To tease the new season, Netflix shared a short trailer featuring the various Elizabeths throughout the series, reflecting on the duties and personal sublimation the monarchy requires. “The crown is a symbol of permanence, it’s something you are, not what you do,” says Claire Foy’s Elizabeth. “Some portion of our natural selves is always lost, we have all made sacrifices — it is not a choice, it is a duty,” follows Olivia Colman. And finally, Imelda Staunton wonders, “But what about the life I put aside? The woman I put aside?”

Along with Staunton, Season Six of The Crown will star Jonathan Pryce as Prince Philip, Dominic West as Charles, Elizabeth Debicki as Diana, Khalid Abdalla as Dodi, Olivia Williams as Camilla, Lesley Manville as Princess Margaret, Claudia Harrison as Princess Anne, Bertie Carvel as Tony Blair, and Salim Daw as Mohamed Al Fayed. In part one, Princes William and Harry will be played by Rufus Kappa and Fflyn Edwards; in part two, the roles will be taken over by Ed McVey and Luther Ford, with Meg Bellamy joining as Kate Middleton. 


Unfortunately (or maybe fortunately), The Crown won’t continue long enough to get into the recent craziness involving Prince Harry and Meghan Markle. But it will be interesting to see if, or how, the show addresses another royal scandal that definitely does fall into this final timeline: Prince Andrew and his association with Jeffrey Epstein.

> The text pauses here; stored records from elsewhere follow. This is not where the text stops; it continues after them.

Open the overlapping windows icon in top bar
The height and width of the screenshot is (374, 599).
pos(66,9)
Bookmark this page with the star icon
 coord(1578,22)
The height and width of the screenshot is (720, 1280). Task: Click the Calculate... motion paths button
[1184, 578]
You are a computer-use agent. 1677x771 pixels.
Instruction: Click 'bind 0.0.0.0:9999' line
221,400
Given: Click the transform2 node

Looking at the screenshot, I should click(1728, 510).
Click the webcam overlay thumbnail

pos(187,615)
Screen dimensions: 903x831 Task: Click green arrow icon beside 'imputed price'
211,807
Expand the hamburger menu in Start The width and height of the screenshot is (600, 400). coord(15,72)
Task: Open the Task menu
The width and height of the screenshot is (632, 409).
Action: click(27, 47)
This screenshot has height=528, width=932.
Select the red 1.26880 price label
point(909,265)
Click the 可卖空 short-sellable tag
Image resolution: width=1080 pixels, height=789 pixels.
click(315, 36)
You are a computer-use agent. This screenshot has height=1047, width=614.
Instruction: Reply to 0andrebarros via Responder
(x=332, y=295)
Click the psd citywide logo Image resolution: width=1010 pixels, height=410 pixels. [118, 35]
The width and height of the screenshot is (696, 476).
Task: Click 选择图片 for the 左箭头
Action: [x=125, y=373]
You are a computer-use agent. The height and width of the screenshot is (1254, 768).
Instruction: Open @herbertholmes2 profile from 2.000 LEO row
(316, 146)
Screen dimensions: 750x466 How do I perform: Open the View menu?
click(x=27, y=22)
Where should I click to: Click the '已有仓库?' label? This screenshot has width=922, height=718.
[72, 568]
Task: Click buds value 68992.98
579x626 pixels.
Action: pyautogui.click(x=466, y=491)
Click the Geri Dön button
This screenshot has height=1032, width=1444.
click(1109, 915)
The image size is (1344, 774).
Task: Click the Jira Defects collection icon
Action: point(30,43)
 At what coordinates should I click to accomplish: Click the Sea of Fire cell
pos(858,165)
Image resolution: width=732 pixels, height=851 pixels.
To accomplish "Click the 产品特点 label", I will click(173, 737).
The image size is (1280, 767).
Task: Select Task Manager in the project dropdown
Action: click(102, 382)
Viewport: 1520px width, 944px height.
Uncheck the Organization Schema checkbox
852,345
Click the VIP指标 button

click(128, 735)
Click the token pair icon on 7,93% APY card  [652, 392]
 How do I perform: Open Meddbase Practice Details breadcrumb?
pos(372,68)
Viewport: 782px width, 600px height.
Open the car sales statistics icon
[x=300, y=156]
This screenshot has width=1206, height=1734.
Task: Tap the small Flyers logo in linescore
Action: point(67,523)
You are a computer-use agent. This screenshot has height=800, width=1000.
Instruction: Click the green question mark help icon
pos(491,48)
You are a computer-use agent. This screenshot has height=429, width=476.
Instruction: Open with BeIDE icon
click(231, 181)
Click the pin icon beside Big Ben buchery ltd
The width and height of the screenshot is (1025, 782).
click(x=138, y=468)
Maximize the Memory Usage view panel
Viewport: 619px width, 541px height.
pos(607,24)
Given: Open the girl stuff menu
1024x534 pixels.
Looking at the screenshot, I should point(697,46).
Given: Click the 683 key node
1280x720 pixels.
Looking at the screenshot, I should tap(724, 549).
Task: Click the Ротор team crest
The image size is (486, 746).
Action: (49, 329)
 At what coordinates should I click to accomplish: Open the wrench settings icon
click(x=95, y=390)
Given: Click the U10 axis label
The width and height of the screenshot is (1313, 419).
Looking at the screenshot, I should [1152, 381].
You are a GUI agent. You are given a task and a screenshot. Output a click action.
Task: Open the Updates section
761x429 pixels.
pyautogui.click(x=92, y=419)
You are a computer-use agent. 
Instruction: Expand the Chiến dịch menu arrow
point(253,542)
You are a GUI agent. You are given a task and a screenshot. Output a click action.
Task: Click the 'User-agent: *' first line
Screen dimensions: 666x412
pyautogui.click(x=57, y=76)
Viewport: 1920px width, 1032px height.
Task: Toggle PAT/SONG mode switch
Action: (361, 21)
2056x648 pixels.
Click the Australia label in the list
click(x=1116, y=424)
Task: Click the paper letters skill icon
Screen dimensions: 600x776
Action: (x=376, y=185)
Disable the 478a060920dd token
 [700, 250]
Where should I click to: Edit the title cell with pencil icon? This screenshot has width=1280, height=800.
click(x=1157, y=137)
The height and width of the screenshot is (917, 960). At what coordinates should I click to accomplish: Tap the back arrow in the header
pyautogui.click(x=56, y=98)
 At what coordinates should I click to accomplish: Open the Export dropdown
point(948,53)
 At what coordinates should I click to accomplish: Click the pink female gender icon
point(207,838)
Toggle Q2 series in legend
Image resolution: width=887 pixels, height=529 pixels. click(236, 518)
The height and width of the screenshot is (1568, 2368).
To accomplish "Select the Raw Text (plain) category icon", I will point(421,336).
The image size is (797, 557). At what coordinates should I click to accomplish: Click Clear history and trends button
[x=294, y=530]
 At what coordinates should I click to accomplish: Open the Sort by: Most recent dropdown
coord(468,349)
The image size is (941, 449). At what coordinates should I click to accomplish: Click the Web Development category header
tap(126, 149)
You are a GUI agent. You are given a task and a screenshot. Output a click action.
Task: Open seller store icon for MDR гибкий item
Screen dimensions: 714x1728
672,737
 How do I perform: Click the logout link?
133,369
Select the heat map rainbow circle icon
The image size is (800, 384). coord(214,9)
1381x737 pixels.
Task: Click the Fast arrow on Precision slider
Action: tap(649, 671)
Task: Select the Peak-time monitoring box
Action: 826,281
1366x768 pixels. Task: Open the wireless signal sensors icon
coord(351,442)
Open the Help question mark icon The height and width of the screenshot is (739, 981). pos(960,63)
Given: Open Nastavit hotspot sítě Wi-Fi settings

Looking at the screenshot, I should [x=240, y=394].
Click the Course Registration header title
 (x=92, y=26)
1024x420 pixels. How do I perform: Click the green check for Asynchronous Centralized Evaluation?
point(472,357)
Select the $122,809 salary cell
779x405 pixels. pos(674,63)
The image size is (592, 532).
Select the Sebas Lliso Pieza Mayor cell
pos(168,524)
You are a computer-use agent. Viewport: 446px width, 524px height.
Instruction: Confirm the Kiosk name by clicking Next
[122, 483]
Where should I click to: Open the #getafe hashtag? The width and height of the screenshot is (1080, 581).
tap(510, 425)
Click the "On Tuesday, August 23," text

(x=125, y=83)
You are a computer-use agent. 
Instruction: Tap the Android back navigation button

Andrew first met Epstein around 1999 (though some accounts suggest they knew each other before that), and in 2001, Epstein allegedly trafficked then-17-year-old Virginia Giuffre to Andrew for sex. Giuffre accused Andrew of raping her in a lawsuit that was settled out of court last year. Andrew has long denied Giuffre’s allegations, though as part of the settlement, he did acknowledge that Epstein “trafficked countless young girls” and said that he “regrets his association with Epstein.”